= Beginning of Section =

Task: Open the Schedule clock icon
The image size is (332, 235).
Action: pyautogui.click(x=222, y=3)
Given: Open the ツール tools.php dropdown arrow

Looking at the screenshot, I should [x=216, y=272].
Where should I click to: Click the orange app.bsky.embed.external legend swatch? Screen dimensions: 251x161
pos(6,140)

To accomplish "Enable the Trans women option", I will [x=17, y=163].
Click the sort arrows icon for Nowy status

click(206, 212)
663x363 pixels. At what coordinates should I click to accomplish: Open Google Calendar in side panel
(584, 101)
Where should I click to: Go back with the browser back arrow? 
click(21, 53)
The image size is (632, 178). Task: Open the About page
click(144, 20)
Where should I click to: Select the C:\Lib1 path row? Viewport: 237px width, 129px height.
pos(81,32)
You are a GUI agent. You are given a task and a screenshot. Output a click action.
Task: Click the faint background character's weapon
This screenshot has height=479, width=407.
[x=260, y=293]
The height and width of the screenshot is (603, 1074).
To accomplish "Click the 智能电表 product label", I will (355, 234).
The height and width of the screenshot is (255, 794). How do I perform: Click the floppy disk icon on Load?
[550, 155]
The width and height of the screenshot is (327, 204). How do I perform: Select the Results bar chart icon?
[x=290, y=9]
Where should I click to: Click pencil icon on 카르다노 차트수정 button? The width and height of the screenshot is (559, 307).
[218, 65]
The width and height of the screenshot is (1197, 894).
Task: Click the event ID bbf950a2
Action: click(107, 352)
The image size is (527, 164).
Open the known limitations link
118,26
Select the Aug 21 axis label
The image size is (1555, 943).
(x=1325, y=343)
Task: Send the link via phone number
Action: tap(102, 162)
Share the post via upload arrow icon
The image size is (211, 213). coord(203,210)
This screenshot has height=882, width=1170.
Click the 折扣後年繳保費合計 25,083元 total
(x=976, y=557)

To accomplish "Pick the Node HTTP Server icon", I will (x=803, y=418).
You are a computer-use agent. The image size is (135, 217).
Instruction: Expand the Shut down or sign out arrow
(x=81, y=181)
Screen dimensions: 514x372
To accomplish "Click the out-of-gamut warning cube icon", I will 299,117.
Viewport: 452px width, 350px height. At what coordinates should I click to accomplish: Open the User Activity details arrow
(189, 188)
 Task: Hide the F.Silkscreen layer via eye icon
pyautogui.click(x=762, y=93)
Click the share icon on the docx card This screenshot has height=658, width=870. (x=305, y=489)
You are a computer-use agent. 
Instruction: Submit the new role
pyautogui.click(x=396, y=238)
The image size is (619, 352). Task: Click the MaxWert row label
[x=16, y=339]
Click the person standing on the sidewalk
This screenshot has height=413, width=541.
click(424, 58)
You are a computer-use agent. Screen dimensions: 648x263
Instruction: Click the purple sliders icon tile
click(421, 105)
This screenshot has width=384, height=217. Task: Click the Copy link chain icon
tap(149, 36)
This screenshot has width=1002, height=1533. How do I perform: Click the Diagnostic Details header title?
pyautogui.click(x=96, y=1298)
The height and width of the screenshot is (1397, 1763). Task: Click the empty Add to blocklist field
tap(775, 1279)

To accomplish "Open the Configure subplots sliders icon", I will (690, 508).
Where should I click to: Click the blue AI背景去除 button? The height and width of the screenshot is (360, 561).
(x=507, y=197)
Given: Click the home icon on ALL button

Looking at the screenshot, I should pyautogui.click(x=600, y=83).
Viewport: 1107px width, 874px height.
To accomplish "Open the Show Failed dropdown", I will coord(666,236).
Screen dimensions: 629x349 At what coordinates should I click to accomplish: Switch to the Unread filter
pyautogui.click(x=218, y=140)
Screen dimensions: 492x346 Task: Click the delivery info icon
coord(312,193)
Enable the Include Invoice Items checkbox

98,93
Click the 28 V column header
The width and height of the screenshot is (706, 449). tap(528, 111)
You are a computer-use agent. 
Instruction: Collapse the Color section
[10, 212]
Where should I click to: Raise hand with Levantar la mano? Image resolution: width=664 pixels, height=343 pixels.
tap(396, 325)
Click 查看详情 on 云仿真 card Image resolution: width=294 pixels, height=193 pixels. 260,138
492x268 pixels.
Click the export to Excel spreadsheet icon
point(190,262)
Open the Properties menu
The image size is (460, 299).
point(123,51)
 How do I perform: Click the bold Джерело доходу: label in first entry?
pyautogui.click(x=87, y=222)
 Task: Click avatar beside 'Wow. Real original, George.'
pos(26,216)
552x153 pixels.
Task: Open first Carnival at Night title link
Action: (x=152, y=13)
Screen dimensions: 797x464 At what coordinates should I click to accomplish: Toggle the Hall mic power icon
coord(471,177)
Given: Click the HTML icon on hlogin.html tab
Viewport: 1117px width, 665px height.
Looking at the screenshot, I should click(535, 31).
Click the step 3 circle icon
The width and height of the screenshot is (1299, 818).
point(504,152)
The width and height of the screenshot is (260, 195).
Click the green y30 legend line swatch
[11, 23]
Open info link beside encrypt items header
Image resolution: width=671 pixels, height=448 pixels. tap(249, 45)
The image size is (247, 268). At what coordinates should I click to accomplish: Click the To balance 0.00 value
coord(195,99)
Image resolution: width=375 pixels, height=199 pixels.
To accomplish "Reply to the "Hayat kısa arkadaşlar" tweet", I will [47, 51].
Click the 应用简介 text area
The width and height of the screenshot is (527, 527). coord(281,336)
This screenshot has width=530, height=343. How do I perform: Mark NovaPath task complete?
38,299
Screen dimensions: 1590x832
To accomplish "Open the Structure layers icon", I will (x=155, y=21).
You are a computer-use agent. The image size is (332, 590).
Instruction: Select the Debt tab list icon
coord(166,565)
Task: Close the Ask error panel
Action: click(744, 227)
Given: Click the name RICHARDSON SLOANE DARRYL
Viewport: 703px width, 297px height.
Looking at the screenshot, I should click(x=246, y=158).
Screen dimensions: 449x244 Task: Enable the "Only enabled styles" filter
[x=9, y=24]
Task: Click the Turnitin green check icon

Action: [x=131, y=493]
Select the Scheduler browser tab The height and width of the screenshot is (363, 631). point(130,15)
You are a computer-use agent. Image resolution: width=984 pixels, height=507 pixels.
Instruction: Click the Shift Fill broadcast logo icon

= End of Section =

__To do__. The required output is every line above that contains the string "card".

__Solution for this problem__.
Click the share icon on the docx card This screenshot has height=658, width=870. (x=305, y=489)
Click 查看详情 on 云仿真 card Image resolution: width=294 pixels, height=193 pixels. 260,138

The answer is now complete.